The other Allies desperately did not want to go to war with the Soviet Union so soon after the end of World War 2. They also did not want to give in and allow their zone to be taken over and forced into communism.

However, their zone of Berlin was entirely surrounded by Soviet forces with no way for much-need resources to get in or out on the ground. It was considered by the democracies to be an important "island of freedom".

To avoid giving up West Berlin or going to war with the Soviet Union, the US and Great Britain delivered supplies, such as food and coal, into West Berlin by air.

Berlin Airlift plane flies over the blockade

Beginning in June 1948, American and British air forces began daily flights from West Germany to West Belin. To save time many flights didn't land in Berlin, instead air dropping parachuted materials onto the airfields.

West Berlin had a large population, so the plan was to drop 3,475 tons of supplies each day. 

The Soviet Union believed that there was no way this plan would work and expected to control the entire city within weeks.

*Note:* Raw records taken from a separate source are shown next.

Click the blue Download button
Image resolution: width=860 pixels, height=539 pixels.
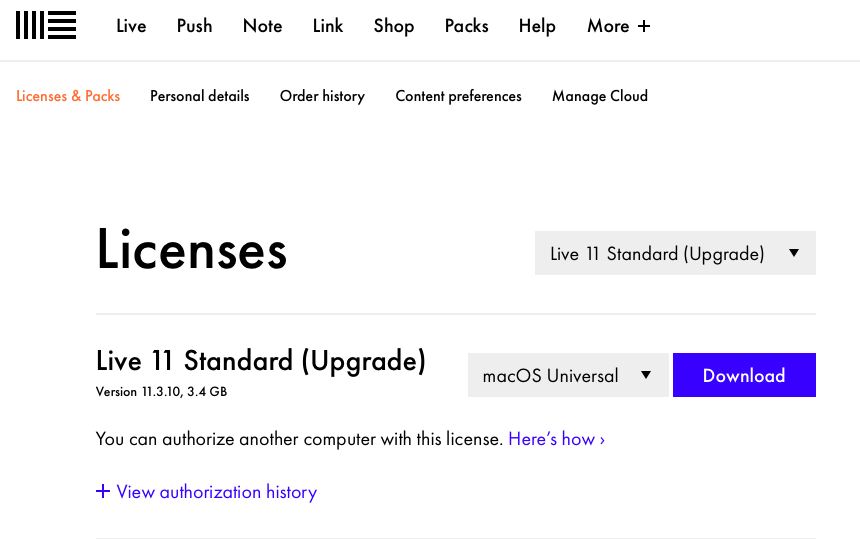click(744, 375)
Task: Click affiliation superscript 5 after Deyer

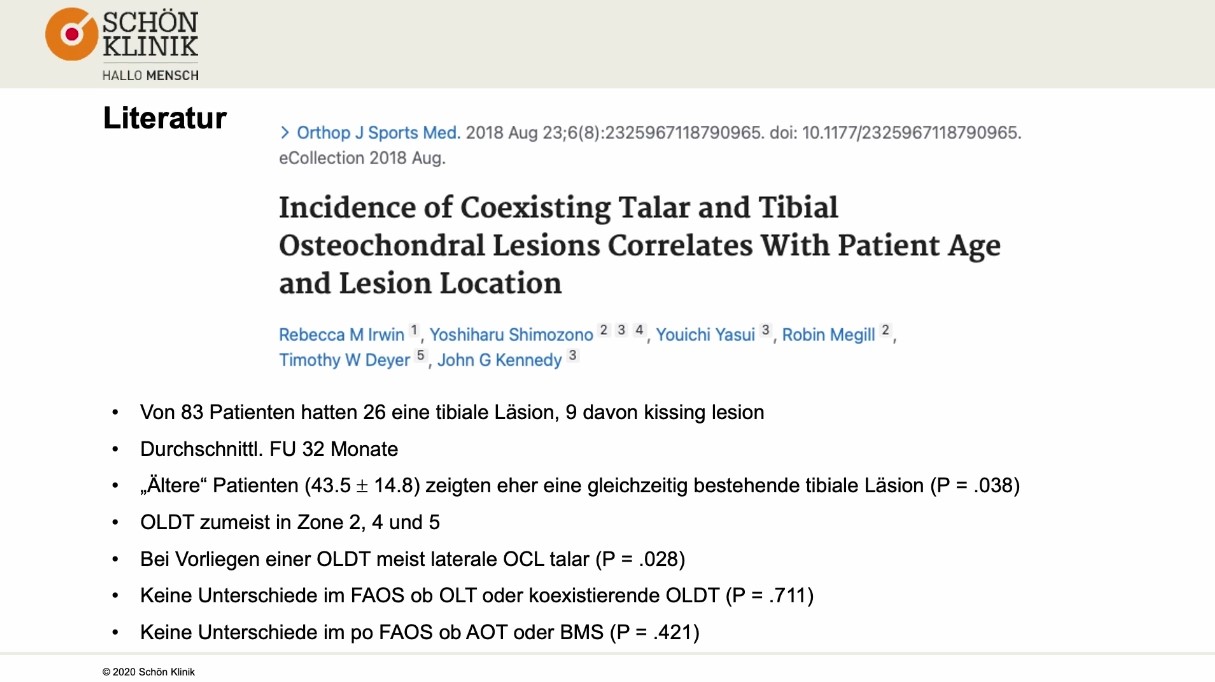Action: [x=421, y=356]
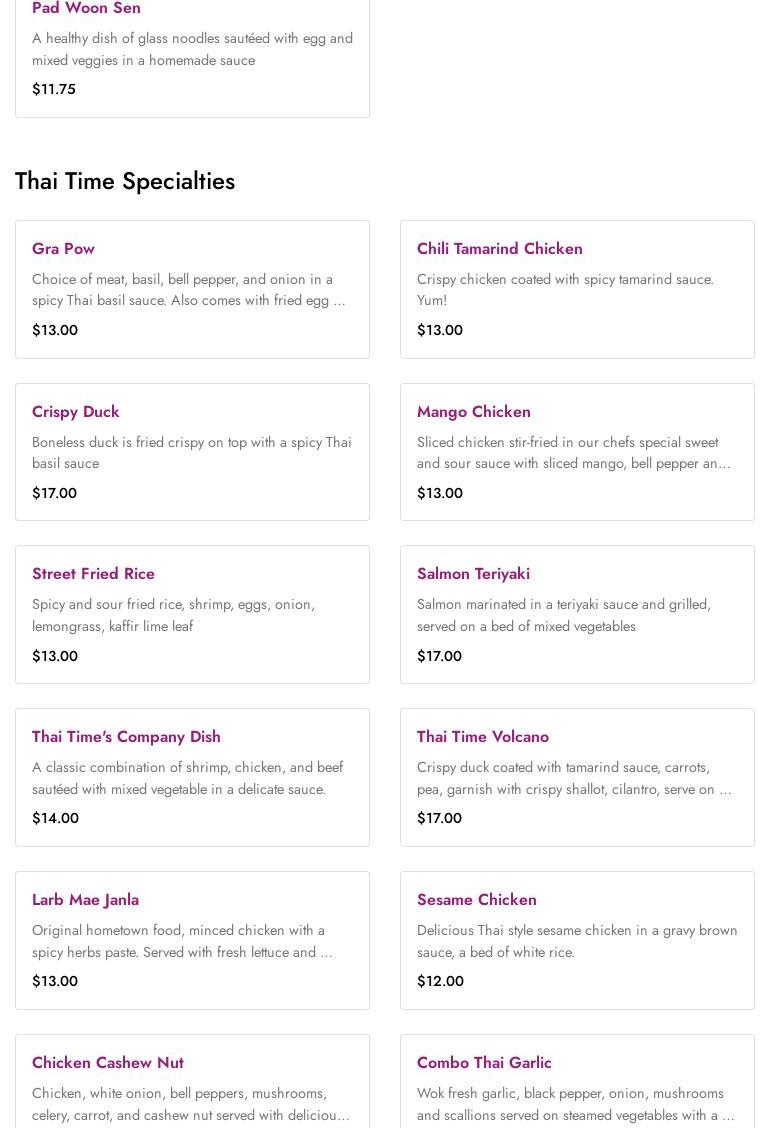This screenshot has height=1128, width=770.
Task: Open the Sesame Chicken item
Action: [476, 899]
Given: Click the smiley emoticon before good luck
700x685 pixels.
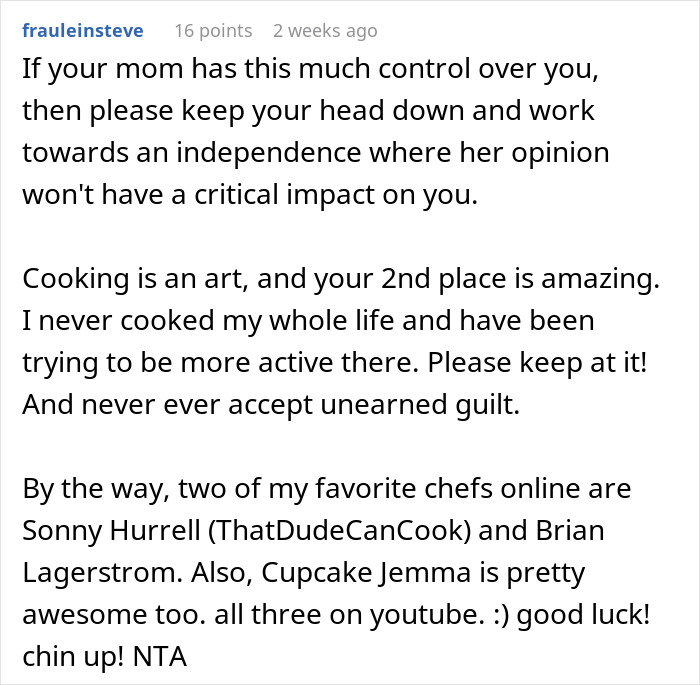Looking at the screenshot, I should [x=500, y=614].
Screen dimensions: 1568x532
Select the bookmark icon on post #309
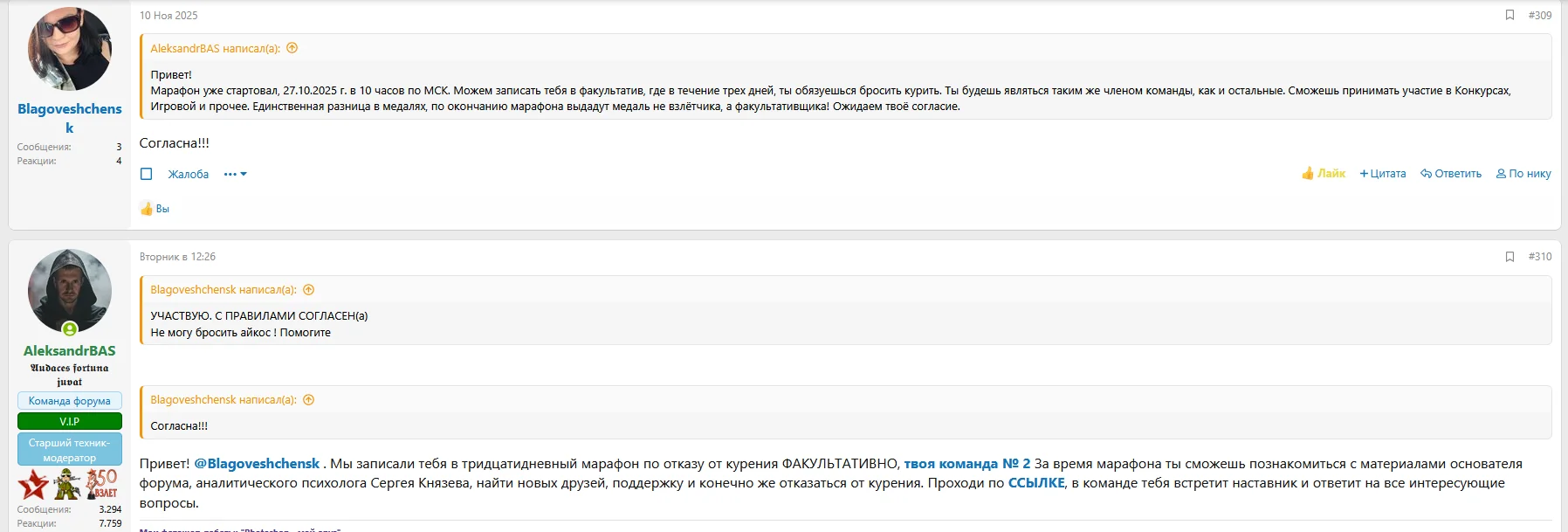(x=1510, y=14)
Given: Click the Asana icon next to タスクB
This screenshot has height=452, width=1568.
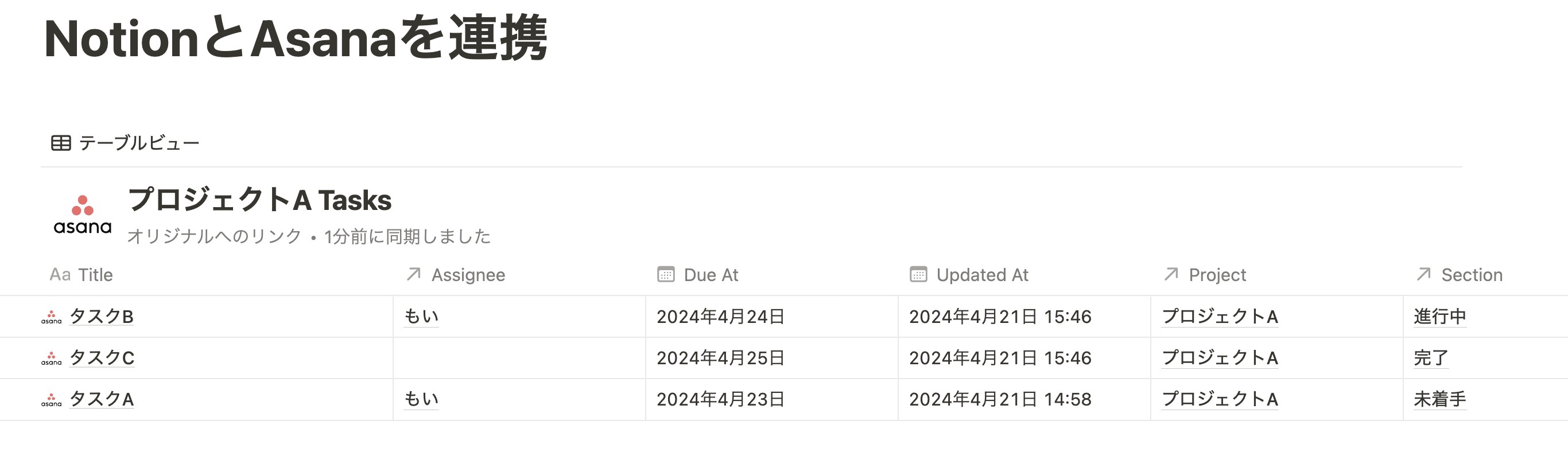Looking at the screenshot, I should (52, 317).
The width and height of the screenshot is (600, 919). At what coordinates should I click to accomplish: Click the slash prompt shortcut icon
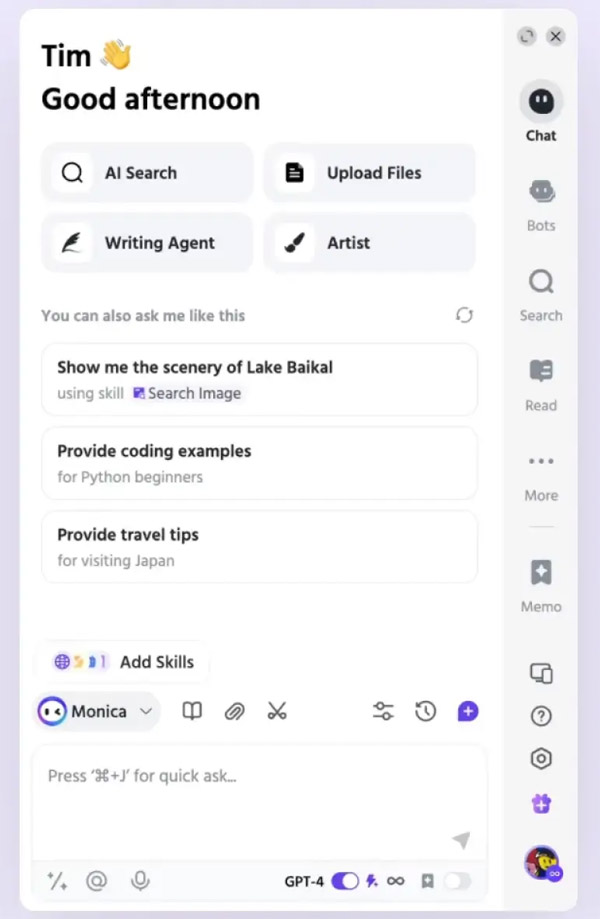coord(57,880)
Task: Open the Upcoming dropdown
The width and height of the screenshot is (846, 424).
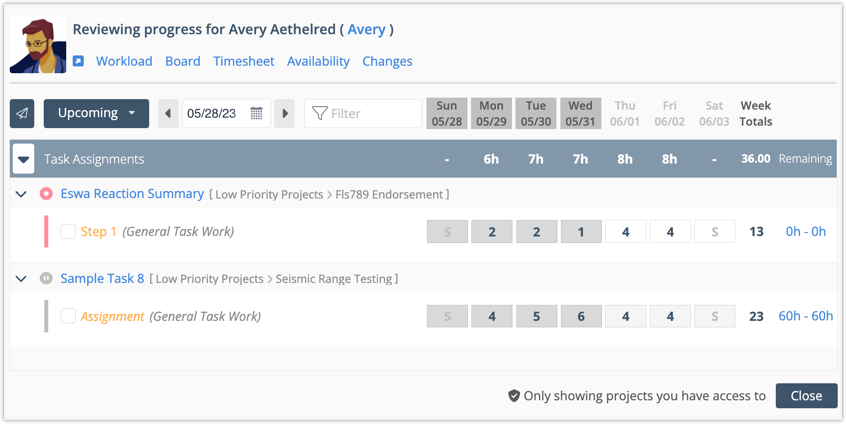Action: coord(96,113)

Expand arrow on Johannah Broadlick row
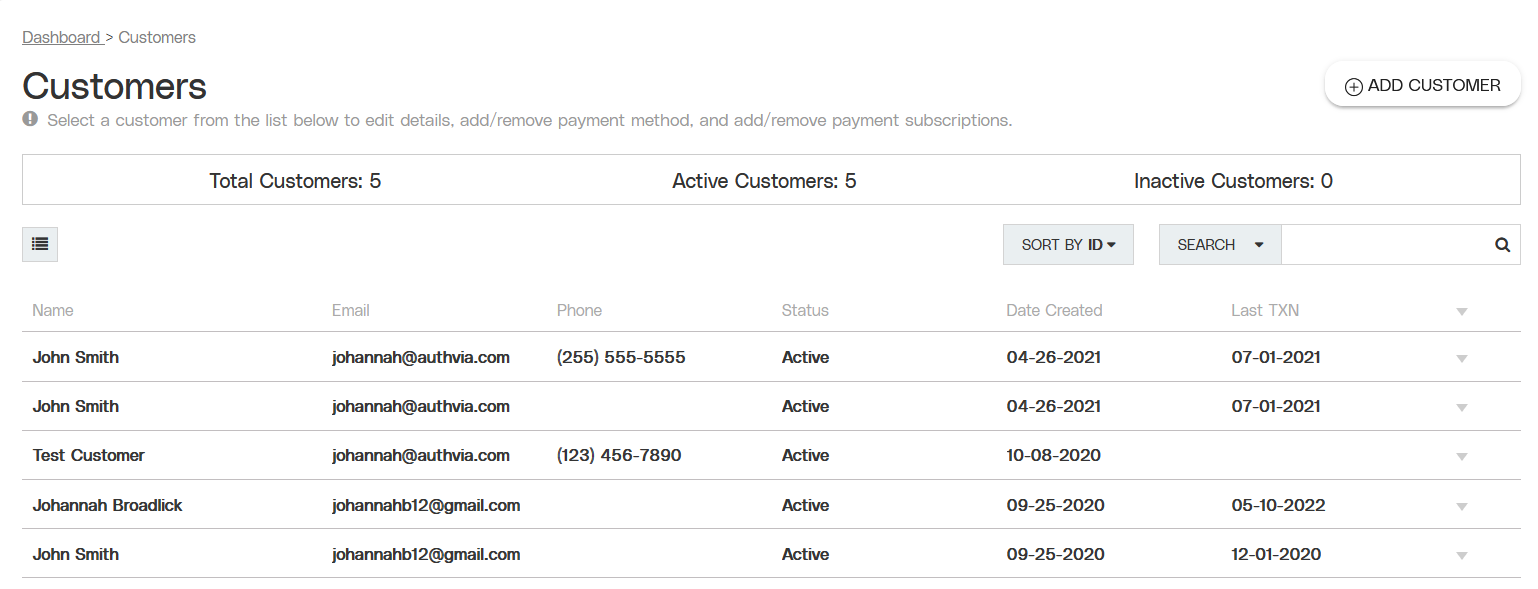1462,506
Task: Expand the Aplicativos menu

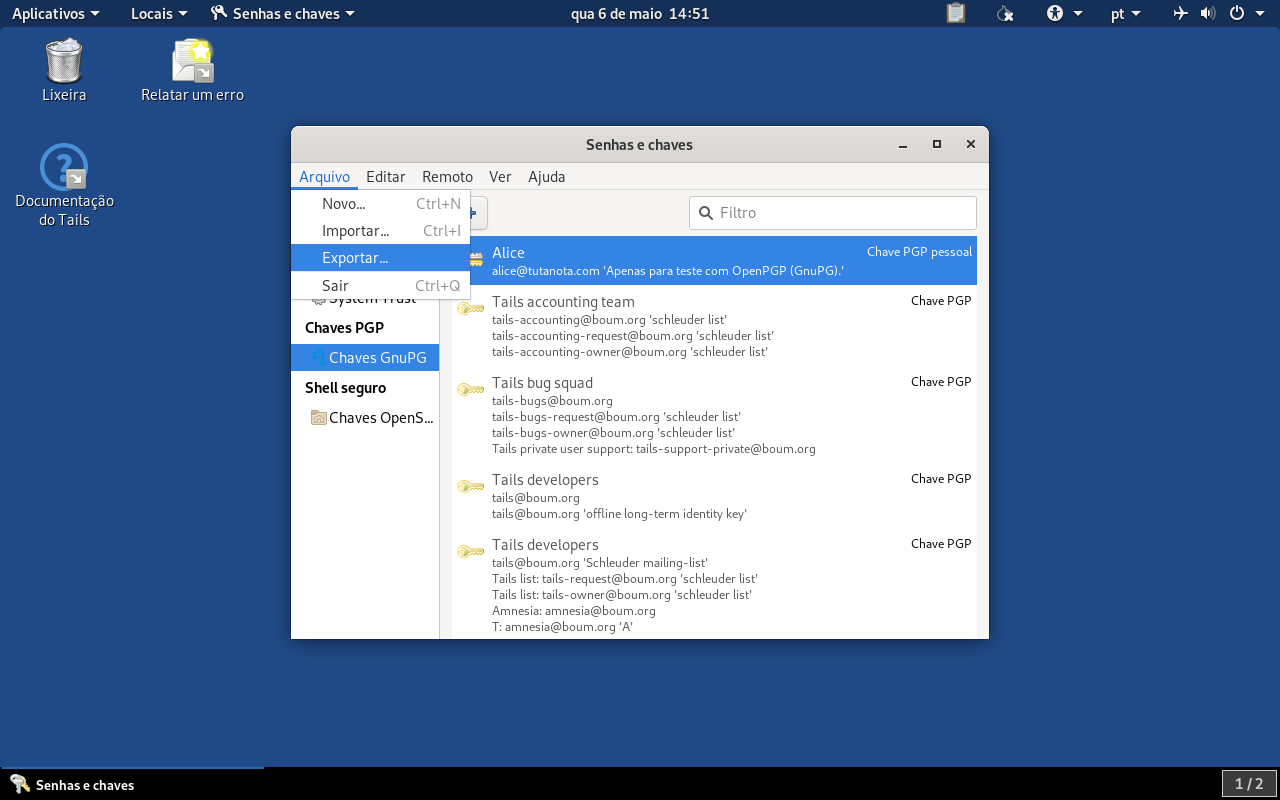Action: pos(56,14)
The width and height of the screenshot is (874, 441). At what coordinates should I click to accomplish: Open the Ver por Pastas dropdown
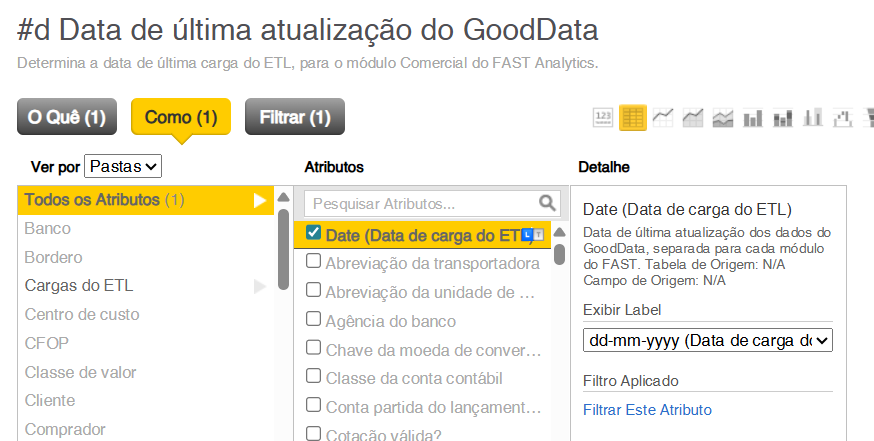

The flights were incredibly effective, however. American and British air forces eventually made over 250,000 trips to Berlin. By the spring of 1949, flights were taking off every few minutes and delivering an average of over 12,000 tons of supplies each day. 

After months of daily flights, it became apparent that the Western powers were pulling off the impossible: indefinitely supplying an entire city by air alone.

Finally, on May 12, 1949, 11 months after instituting their blockade of West Berlin, the Soviet Union lifted it, realizing that their plan wasn’t working.

Nervous that the Soviets could resume the blockade, the US and Great Britain continued to supply the city by air until September. The Berlin Airlift officially ended on September 30, 1949 after 15 months.

The British RAF and US Air Force delivered over 2 million tons of food, fuel, and supplies to West Berlin during the airlift. Canadian, Australian, New Zealand and South African air crews also assisted the during the airlift.